Punto di forza del film sono sicuramente le interpretazioni attoriali, tutte di buon livello. Protagonista assoluta una magnetica Song Hye-kyo nei panni di suor Giunia, brillante, inarrestabile, sin dalla prima scena, con sigaretta in bocca, sguardo duro e seduttivo, fisico da modella, ma con il velo e una tanica d’acqua santa da rovesciare sull’indemoniato che la insulta in ogni modo. Notevole anche Jeon Yeo-Been, sensibile nel tratteggiare i tormenti di suor Michaela. La chimica tra le due protagoniste è l’elemento migliore dl film. Tutte giuste le interpretazioni maschili, più di contorno; menzione speciale per il raggelante Moon Woo-jin, il ragazzo posseduto, che oscilla tra una pietosa condizione catatonica di malato ospedaliero e l’insinuante malevolenza dello spirito indemoniato.
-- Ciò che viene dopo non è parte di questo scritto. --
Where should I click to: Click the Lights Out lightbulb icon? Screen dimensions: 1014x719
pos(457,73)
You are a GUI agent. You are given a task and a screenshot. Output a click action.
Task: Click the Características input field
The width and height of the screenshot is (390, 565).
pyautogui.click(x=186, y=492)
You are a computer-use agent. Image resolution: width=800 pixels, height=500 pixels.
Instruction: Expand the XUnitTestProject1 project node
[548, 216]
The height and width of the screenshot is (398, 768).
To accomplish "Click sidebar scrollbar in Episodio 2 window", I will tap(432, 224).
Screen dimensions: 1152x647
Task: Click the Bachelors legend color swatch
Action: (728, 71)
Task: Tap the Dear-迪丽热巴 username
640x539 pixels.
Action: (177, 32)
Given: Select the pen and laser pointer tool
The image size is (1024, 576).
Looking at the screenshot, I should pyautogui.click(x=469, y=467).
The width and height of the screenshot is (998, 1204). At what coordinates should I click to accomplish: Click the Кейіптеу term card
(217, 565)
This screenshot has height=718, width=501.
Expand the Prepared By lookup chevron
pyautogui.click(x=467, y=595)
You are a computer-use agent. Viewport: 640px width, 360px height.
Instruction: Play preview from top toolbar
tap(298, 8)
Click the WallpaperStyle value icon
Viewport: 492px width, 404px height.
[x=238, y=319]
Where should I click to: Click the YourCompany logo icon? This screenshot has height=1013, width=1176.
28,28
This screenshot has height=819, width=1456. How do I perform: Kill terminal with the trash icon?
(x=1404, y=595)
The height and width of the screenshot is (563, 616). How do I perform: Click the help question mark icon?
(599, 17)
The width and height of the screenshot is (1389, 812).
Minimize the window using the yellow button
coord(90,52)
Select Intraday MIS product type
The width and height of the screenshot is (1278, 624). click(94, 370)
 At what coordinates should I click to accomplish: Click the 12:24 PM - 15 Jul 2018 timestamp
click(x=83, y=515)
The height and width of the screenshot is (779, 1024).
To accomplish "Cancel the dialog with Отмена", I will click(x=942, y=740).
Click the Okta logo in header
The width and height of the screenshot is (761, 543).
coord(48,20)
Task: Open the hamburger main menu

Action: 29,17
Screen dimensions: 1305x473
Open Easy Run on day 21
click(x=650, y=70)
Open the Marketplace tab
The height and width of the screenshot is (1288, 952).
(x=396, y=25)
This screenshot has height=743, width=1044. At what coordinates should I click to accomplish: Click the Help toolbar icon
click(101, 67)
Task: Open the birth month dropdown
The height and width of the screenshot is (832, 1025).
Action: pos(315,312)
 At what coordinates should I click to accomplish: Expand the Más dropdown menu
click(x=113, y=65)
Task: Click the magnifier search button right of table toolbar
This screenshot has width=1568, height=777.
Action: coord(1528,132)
Molto curato l’aspetto visivo, con atmosfere che evocano i classici degli anni ‘70, scelte cromatiche che seguono e plasmano il tono narrativo. Un dialogo tra luce e oscurità, calma e caos, colori tenui interrotti da contrasti più forti per sottolineare il tumulto interiore e gli strappi della diegesi. Interessante anche il tessuto sonoro, con tutti gli effettacci del caso per i momenti più drammatici. Musicalmente un’orchestra d’archi si accompagna a un sommesso corale di voci dal sapore antico, quasi un basso continuo, tanto che i momenti di silenzio diventano come un ulteriore personaggio, la cui mutezza incute ansia. Meno efficace, invece, tutto il roboante sonoro diegetico, sia musicale che rumori di scena.

Dark Nuns rievoca un tema narrativo originario, quello della lotta del Bene contro il Male, dello spirito umano, accompagnato dal divino, contrapposto alle forme e le forze inesplicabili del demoniaco nella natura del mondo. In questo caso, due suore contro tutti, all’interno di un momento storico di affermazione della figura femminile, dopo secoli di subalternità in ogni ruolo e in ogni ambito, da quello religioso a quello cinematografico. Dark Nuns, però, mostra continuamente un potenziale, in ogni suo aspetto, che rimane sostanzialmente irrisolto e frustrato.